▸ Questions to answer
a) List each abbreviation that the passage on Vanderbilt's drug research introduces, along with the full form it gives.
b) Retype the part of the passage on Vanderbilt's drug research that opens with the words containing "The foundation will" and closes with "an electrical circuit.".

The foundation will increase its support of the research by $2.25 million over the next two years. That is in addition to a three-year, $5-million commitment made last year as part of a research collaboration agreement signed by the two non-profit institutions.

The goal of the research by scientists in the Vanderbilt Center for Neuroscience Drug Discovery (VCNDD) is to develop small molecules called “negative allosteric modulators,” or NAMs, which act on a key glutamate receptor in the brain.

Excessive and dysfunctional glutamate signaling has been linked to some mood and stress disorders. NAMs “tune down” activation of the receptor when it binds its neurotransmitter, glutamate, much like the dimmer switch in an electrical circuit.

The foundation’s support is essential to move compounds from laboratory and animal studies to the point where an investigational new drug (IND) application to test them in humans can be filed with the U.S. Food and Drug Administration (FDA), the researchers said.

The hope is that the Vanderbilt studies will make it less risky for a drug company to proceed with clinical development and, after gaining FDA approval, marketing, said Craig Lindsley, Ph.D., VCNDD co-director with P. Jeffrey Conn, Ph.D.

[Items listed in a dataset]
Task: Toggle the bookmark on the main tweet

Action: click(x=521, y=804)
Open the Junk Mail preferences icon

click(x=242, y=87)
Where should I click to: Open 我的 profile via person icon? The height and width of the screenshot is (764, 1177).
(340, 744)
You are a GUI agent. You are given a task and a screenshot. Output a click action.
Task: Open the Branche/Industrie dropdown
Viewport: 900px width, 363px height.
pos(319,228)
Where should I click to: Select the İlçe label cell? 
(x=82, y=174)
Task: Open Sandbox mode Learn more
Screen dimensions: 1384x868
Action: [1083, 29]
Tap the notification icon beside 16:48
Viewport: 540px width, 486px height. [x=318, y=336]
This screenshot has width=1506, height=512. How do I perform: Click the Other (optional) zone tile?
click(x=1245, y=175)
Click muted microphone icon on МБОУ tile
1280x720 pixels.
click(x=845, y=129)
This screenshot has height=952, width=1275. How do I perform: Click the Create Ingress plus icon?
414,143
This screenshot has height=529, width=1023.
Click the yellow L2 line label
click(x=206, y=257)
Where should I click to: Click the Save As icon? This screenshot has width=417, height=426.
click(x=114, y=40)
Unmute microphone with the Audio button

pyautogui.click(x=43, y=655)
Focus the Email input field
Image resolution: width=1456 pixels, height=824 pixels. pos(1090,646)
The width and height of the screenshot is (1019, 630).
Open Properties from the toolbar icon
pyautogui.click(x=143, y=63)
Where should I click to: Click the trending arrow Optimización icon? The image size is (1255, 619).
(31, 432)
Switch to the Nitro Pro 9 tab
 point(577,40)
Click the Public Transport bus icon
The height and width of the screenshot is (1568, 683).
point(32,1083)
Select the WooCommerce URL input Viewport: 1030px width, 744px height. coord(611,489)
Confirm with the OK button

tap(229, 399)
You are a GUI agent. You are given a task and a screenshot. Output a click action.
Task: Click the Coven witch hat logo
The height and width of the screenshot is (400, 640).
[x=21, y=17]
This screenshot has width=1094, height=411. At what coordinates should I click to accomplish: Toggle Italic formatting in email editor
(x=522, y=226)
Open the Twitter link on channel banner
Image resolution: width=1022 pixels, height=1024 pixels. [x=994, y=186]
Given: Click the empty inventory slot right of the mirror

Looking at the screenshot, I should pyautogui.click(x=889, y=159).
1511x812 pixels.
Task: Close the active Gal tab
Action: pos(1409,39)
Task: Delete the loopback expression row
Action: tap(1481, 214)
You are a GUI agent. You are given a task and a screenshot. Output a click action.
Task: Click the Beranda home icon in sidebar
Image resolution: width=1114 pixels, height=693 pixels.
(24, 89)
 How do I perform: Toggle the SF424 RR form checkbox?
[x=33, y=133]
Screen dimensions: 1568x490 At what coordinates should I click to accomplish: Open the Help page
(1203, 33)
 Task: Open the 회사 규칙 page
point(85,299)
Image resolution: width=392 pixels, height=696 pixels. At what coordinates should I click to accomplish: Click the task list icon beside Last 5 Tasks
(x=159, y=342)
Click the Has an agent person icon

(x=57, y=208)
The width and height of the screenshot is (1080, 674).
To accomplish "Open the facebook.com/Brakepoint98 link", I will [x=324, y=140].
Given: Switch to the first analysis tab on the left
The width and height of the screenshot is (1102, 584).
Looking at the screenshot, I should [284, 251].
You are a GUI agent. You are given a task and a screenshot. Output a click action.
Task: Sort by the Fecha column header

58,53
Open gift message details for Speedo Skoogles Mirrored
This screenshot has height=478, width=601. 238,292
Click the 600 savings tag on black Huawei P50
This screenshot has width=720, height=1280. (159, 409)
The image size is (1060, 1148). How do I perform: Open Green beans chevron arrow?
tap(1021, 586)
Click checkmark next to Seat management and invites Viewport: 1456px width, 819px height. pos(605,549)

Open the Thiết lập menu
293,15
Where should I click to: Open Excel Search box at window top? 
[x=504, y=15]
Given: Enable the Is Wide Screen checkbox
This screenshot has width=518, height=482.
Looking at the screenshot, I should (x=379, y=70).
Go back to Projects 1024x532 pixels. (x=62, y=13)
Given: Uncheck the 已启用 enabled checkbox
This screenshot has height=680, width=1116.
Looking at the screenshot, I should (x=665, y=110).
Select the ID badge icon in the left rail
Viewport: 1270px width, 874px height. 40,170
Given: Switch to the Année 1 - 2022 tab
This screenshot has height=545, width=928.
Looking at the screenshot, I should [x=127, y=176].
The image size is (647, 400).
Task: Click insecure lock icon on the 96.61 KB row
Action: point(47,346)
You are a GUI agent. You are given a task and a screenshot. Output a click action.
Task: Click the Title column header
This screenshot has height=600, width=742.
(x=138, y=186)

▸ Solutions for each task
a)
VCNDD: Vanderbilt Center for Neuroscience Drug Discovery
NAMs: negative allosteric modulators
IND: investigational new drug
FDA: U.S. Food and Drug Administration

b)
The foundation will increase its support of the research by $2.25 million over the next two years. That is in addition to a three-year, $5-million commitment made last year as part of a research collaboration agreement signed by the two non-profit institutions.

The goal of the research by scientists in the Vanderbilt Center for Neuroscience Drug Discovery (VCNDD) is to develop small molecules called “negative allosteric modulators,” or NAMs, which act on a key glutamate receptor in the brain.

Excessive and dysfunctional glutamate signaling has been linked to some mood and stress disorders. NAMs “tune down” activation of the receptor when it binds its neurotransmitter, glutamate, much like the dimmer switch in an electrical circuit.